The Grand Chamber of the European Court of Human Rights in Strasbourg on Monday granted Latvia's appeal, overturning the court's decision of July 24, 2008 that found Vasily Kononov not guilty of the war-time killing of nine Latvian civilians in 1944. This reversal has set a dangerous precedent.

On May 27, 1944, Kononov and a group of other partisans killed nine residents of the Mazie Bati (Malye Baty) village suspected of collaboration with Nazis. Kononov spent nearly two years in a Latvian jail from 1998 to 2000 on charges of genocide.

In 2008, the European Court of Human Rights ruled that Latvia violated the European Convention on Human Rights because the villagers' murder was not a crime under Soviet or international law at the time it was committed. The court referred to Article 7 of the European Convention on Human Rights, which prohibits retroactive punishment for crimes.

Article 7 of the convention reads: "No one shall be held guilty of any criminal offence on account of any act or omission which did not constitute a criminal offence under national or international law at the time when it was committed."

When the Grand Chamber ruled on Monday that there had been no violation of Article 7, it opened a legal Pandora's Box. The ruling clears the way for criminal cases to be opened against hundreds and thousands of people who violated human rights as we understand them today while fighting for a noble cause - such as the fight against Nazism - in the past.

The guerrilla war that Soviet partisans waged against the German army in World War II was among the most merciless and dramatic events in human history.
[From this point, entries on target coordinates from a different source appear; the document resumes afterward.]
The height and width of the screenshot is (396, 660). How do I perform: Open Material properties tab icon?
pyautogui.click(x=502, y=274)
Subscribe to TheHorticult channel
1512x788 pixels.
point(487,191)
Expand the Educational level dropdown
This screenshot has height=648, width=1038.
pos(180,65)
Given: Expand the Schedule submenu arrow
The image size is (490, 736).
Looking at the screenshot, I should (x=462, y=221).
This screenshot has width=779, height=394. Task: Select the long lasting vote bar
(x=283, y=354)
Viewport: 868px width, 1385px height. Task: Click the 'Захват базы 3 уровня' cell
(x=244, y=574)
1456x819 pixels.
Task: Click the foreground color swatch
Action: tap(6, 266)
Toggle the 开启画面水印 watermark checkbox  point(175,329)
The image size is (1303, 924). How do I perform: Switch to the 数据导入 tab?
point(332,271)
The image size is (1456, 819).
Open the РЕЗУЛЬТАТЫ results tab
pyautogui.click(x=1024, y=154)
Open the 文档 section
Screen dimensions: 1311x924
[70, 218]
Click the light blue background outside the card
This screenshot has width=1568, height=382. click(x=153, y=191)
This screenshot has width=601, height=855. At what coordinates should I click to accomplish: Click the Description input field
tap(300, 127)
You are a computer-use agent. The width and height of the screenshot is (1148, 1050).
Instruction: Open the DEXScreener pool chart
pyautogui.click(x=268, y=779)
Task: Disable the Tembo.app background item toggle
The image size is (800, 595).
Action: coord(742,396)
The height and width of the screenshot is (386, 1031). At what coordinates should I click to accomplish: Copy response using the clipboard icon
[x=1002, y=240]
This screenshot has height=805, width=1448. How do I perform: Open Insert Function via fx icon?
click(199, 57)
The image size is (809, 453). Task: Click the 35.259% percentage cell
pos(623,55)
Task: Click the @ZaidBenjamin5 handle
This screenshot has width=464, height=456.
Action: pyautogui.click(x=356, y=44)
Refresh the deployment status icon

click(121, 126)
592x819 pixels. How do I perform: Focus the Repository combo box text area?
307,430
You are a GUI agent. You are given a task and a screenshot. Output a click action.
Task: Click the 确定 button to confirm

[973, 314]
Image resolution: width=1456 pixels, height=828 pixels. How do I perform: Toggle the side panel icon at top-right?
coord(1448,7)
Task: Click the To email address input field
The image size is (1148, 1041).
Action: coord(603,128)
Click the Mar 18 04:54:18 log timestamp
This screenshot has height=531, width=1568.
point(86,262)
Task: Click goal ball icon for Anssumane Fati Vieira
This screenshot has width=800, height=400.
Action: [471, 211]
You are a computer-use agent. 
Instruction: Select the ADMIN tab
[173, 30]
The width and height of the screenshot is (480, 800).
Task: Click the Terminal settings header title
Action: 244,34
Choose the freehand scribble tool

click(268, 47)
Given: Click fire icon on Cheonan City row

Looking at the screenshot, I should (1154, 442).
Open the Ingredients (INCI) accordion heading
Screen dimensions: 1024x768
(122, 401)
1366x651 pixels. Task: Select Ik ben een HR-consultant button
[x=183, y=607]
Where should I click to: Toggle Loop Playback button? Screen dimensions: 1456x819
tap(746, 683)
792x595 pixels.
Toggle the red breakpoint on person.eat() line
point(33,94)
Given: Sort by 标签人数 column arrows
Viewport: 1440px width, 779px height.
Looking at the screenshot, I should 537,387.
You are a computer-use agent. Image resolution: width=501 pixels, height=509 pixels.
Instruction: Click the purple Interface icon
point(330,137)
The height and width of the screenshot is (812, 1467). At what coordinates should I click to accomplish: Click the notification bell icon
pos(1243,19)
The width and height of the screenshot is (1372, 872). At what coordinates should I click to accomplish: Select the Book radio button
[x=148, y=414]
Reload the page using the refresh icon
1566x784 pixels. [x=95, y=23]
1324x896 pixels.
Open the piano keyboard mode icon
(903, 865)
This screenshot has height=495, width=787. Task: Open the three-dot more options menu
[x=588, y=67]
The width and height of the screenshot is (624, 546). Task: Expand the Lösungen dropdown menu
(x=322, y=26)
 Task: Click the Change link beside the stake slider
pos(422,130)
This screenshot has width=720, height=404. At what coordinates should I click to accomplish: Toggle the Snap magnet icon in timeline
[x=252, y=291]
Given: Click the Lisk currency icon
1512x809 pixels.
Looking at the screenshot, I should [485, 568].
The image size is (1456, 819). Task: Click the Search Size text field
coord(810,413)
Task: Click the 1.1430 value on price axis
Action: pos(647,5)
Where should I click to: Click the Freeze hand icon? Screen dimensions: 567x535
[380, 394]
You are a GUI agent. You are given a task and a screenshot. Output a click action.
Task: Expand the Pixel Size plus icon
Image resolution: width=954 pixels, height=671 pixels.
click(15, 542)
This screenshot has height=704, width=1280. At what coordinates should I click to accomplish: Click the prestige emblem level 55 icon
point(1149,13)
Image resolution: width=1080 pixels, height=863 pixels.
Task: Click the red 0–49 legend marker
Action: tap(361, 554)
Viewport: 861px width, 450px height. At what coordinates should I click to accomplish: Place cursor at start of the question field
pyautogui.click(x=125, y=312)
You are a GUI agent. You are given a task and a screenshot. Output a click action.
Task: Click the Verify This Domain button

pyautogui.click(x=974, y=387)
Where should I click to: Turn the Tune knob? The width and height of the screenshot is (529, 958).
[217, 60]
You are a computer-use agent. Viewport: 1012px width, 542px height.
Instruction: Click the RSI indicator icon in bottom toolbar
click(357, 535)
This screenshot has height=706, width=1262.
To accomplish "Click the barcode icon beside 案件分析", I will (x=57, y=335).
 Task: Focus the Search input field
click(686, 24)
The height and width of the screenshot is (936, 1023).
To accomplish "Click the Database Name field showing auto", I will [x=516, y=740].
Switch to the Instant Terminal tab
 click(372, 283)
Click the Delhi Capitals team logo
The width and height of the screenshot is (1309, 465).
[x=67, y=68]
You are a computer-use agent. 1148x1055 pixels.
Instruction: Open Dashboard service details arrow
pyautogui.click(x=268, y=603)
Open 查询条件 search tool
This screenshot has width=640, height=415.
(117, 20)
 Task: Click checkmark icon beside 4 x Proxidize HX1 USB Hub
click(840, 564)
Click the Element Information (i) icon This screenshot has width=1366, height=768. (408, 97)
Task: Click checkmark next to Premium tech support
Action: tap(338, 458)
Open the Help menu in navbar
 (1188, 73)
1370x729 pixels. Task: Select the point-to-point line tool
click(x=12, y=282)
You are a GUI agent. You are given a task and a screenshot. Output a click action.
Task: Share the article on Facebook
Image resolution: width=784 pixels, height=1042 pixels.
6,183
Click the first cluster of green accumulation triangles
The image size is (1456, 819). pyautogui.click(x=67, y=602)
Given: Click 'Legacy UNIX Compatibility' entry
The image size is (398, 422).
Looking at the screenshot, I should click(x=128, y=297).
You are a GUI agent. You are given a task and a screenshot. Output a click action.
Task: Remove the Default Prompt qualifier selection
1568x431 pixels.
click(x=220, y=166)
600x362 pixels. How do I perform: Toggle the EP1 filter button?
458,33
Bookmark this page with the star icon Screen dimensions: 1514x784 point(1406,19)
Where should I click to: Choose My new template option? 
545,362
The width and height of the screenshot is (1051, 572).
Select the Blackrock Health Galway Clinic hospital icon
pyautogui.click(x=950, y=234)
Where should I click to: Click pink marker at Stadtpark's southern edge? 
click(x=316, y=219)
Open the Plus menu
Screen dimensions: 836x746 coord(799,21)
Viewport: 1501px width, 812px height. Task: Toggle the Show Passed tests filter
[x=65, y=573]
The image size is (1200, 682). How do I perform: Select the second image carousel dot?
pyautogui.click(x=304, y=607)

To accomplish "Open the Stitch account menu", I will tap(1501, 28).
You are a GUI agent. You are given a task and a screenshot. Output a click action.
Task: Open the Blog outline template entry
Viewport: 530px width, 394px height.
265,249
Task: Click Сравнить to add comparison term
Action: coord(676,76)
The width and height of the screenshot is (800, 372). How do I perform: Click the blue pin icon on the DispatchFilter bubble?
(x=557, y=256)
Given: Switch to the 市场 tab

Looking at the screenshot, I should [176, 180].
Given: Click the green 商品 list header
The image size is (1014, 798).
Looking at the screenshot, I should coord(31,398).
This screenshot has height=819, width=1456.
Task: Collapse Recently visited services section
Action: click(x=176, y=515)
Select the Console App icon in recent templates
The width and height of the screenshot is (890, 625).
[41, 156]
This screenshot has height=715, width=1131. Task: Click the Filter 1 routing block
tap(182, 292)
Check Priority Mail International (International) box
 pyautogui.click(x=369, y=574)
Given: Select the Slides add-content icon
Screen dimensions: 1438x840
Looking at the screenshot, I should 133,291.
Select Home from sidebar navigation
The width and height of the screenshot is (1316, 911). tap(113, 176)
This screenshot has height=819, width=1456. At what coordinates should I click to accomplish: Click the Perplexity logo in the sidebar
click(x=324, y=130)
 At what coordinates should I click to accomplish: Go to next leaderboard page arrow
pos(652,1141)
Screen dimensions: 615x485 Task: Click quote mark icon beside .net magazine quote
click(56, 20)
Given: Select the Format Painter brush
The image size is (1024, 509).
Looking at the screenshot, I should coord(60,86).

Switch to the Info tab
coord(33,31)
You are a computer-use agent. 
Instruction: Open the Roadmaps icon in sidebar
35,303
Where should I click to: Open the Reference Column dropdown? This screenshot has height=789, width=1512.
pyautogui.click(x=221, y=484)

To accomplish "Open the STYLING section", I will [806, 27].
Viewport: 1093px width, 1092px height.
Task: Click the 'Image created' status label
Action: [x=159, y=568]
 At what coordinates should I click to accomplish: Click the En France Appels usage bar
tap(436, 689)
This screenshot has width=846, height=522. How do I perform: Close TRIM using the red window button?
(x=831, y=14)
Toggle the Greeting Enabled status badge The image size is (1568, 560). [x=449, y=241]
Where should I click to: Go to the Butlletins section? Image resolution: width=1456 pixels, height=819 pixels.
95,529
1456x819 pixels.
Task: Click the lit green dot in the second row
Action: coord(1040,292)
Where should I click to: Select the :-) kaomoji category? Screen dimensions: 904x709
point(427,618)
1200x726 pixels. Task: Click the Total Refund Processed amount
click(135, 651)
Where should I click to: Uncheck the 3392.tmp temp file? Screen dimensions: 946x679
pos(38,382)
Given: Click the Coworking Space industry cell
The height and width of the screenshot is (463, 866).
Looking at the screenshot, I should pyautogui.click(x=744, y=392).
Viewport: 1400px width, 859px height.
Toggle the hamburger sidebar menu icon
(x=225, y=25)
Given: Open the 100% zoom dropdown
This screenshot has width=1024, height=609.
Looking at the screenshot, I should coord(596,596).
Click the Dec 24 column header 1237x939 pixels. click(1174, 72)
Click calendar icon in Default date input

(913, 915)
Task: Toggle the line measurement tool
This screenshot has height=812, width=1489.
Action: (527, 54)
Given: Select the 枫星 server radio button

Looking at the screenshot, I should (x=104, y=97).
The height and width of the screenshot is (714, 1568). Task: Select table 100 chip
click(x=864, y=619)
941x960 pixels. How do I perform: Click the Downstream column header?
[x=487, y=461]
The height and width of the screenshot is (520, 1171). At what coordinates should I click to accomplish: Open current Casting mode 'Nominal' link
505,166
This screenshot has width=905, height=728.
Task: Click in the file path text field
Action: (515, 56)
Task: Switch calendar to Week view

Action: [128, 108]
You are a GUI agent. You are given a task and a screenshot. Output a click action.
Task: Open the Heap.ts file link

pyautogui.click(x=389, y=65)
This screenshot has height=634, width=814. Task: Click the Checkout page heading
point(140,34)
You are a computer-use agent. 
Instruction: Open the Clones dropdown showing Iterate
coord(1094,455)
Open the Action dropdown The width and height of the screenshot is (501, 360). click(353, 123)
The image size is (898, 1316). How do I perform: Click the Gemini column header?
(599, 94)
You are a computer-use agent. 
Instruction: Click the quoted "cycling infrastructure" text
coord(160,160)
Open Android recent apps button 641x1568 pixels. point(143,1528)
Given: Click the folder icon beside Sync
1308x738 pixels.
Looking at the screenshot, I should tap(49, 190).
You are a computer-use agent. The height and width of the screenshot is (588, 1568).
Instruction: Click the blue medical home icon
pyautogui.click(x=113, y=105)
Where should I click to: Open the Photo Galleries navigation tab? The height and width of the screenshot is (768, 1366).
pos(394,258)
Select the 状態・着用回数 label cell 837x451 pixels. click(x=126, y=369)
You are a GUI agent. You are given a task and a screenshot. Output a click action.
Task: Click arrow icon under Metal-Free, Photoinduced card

It claimed the lives of adults and children alike. Not even the unborn were spared, as in Malye Baty, where a woman who was nine months pregnant was killed. Kononov says he was not present at the woman's killing and that the witnesses against him were 3-5 years old at the time.

Children were also killed during the British and American bombing of German cities in 1944 and 1945, but no one blames the pilots.

Until recently, it was generally accepted that partisans in the former Soviet Union and the Allied pilots alike were fighting to bring a rapid end to the war, humanity's greatest inhumanity. In war, children can be killed and the perpetrators cannot be punished. What can be more inhuman than that?

There very well could have been children in the 14 trains derailed by Kononov's group, but what was the alternative? What would have happened to millions of other children if the Germans had received the ammunition, food and other supplies on those trains? What would have happened if Germany had defeated the Soviet Union and turned the full force of its aggression on Britain and the United States? What if Germany had been free to help its ally, Japan, which was killing Chinese children at Nanjing?

I doubt that any of the 14 Grand Chamber judges who passed judgment on Kononov ever had to make a choice as horrible as the choices Kononov's partisans were confronted with every day of the war. They killed compatriots, former friends and even relatives to save human civilization.

Kononov explained that he refused to take part in the reprisal against the alleged Nazi collaborators because he was from a neighboring village, and he feared that people from Malye Baty would turn their wrath on his parents. Almost all his relatives were later deported to Germany that used forced labor.

Judge not, lest ye be judged. This biblical truth applies to the participants in those tragic events above all.

By trying to reflect modern realities, the European court turned a blind eye to the historical circumstances, the motives and intentions of a growing number of defendants from the communist past of Latvia, Estonia and Poland. However, Roman law was based on a defendant's motives and intentions. By judging people who allegedly committed a crime in the 1940s according to the laws and moral norms of the 21st century, judges run the risk of committing the sin of hypocrisy.

 

The opinions expressed in this article are the author's and do not necessarily represent those of RIA Novosti.